§ Task requirements:
Find the line containing "Click the weight scale vitals icon" in the records below. Copy exactly that line and each one after it, ending at the line containing "Click the '2200s' x-axis label", and nothing more.
------ Data shown
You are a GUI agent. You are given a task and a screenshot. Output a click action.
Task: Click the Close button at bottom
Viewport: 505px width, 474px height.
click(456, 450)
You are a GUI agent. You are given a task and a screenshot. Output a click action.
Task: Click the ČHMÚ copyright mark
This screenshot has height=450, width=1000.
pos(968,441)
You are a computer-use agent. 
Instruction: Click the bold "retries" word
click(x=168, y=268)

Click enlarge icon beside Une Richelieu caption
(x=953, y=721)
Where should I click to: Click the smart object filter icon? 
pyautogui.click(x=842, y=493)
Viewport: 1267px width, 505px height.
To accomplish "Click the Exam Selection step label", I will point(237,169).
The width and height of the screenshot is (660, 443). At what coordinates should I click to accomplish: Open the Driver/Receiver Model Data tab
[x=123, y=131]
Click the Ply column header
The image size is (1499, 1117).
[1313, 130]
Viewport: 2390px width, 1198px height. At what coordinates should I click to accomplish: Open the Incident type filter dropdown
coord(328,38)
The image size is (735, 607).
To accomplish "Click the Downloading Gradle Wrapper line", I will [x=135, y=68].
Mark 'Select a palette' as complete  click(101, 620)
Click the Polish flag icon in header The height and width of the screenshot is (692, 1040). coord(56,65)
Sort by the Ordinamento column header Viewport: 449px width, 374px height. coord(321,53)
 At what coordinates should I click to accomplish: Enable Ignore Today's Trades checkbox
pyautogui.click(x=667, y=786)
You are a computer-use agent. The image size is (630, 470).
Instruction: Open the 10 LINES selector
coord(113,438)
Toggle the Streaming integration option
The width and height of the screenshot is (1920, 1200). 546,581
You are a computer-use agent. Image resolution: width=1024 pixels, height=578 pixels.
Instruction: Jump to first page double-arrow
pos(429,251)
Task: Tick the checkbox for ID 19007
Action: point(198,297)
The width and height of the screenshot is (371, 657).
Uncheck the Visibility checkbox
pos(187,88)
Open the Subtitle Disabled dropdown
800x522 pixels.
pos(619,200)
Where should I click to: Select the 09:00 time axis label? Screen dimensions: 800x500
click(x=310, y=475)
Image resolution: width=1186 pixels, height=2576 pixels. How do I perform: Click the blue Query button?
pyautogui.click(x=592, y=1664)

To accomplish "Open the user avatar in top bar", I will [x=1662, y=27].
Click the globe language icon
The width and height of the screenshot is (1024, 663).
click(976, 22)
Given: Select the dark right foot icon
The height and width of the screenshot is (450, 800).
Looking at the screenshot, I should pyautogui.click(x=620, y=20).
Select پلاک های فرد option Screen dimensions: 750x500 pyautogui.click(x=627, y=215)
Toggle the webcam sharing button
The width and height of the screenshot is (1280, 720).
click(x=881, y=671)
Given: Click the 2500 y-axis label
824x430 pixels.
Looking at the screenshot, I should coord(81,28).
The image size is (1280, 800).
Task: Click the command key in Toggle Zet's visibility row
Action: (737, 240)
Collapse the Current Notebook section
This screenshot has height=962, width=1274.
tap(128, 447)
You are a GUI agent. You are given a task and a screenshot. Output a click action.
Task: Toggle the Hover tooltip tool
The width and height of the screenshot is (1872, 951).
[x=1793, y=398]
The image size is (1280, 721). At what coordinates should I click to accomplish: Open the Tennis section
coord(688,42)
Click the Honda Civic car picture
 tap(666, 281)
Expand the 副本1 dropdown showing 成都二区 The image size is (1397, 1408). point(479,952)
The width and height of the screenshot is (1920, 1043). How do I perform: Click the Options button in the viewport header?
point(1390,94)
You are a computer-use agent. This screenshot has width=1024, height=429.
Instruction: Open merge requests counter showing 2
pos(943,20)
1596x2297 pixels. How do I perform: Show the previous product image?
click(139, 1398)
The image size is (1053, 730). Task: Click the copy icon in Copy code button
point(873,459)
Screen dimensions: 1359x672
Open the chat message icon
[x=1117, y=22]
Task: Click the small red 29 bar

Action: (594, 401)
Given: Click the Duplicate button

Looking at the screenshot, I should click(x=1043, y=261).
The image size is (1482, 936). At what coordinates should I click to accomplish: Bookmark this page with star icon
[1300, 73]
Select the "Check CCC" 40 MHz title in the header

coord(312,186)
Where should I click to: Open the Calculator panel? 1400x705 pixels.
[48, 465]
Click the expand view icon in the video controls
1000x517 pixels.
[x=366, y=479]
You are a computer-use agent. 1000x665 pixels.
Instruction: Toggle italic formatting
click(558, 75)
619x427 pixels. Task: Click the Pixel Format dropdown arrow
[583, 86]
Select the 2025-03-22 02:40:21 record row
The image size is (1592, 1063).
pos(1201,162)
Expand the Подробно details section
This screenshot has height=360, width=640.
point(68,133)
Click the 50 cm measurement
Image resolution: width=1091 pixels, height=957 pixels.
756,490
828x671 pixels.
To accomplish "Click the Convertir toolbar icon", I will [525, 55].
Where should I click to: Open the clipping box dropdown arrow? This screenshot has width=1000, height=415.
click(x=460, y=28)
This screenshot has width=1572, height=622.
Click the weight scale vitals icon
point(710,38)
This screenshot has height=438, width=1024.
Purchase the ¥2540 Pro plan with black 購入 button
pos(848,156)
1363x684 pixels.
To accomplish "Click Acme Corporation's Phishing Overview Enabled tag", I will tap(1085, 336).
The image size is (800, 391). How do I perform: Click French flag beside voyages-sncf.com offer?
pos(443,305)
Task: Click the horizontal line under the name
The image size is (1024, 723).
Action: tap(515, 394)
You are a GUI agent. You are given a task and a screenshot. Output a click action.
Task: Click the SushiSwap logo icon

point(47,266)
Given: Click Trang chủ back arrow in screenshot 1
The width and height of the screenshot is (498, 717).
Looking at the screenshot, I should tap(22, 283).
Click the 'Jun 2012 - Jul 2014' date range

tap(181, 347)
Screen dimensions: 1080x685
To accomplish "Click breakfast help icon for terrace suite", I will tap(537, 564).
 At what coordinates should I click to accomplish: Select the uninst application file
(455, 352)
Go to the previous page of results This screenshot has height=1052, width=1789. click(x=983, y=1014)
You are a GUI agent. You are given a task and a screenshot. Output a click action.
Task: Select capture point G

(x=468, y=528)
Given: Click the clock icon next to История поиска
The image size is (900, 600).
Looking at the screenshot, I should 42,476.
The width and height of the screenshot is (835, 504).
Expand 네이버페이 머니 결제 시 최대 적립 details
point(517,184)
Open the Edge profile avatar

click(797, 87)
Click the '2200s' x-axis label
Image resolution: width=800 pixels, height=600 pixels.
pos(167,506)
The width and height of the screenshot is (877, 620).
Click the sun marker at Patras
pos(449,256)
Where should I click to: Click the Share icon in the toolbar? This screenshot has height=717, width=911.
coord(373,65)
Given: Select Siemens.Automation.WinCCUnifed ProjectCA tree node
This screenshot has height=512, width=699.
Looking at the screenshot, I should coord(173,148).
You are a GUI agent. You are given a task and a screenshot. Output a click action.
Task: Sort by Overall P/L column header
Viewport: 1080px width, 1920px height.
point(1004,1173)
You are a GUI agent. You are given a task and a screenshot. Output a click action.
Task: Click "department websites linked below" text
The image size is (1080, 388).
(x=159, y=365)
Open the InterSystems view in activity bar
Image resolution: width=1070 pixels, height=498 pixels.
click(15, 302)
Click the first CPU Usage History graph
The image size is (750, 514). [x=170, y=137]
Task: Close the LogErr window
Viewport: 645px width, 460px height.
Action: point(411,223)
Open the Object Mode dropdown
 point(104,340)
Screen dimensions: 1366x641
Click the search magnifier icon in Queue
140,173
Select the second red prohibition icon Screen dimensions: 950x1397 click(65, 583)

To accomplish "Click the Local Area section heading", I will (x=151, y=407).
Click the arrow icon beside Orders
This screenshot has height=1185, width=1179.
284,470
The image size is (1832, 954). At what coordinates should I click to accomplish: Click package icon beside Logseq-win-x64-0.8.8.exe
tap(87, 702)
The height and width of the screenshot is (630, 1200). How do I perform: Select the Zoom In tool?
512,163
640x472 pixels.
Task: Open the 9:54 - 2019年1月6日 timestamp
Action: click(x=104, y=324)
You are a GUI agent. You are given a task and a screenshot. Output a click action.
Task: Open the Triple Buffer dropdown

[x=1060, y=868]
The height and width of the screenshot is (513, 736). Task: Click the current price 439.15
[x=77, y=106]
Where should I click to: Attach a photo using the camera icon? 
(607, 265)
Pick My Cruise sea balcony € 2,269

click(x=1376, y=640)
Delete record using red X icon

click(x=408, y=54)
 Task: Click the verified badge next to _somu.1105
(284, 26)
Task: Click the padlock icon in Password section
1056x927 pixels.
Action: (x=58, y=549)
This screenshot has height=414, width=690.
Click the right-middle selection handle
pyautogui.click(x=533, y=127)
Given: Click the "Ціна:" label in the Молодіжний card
------------
§ Task answer:
Click the weight scale vitals icon
point(710,38)
This screenshot has height=438, width=1024.
Purchase the ¥2540 Pro plan with black 購入 button
pos(848,156)
1363x684 pixels.
To accomplish "Click Acme Corporation's Phishing Overview Enabled tag", I will tap(1085, 336).
The image size is (800, 391). How do I perform: Click French flag beside voyages-sncf.com offer?
pos(443,305)
Task: Click the horizontal line under the name
The image size is (1024, 723).
Action: tap(515, 394)
You are a GUI agent. You are given a task and a screenshot. Output a click action.
Task: Click the SushiSwap logo icon

point(47,266)
Given: Click Trang chủ back arrow in screenshot 1
The width and height of the screenshot is (498, 717).
Looking at the screenshot, I should tap(22, 283).
Click the 'Jun 2012 - Jul 2014' date range

tap(181, 347)
Screen dimensions: 1080x685
To accomplish "Click breakfast help icon for terrace suite", I will tap(537, 564).
 At what coordinates should I click to accomplish: Select the uninst application file
(455, 352)
Go to the previous page of results This screenshot has height=1052, width=1789. click(x=983, y=1014)
You are a GUI agent. You are given a task and a screenshot. Output a click action.
Task: Select capture point G

(x=468, y=528)
Given: Click the clock icon next to История поиска
The image size is (900, 600).
Looking at the screenshot, I should 42,476.
The width and height of the screenshot is (835, 504).
Expand 네이버페이 머니 결제 시 최대 적립 details
point(517,184)
Open the Edge profile avatar

click(797, 87)
Click the '2200s' x-axis label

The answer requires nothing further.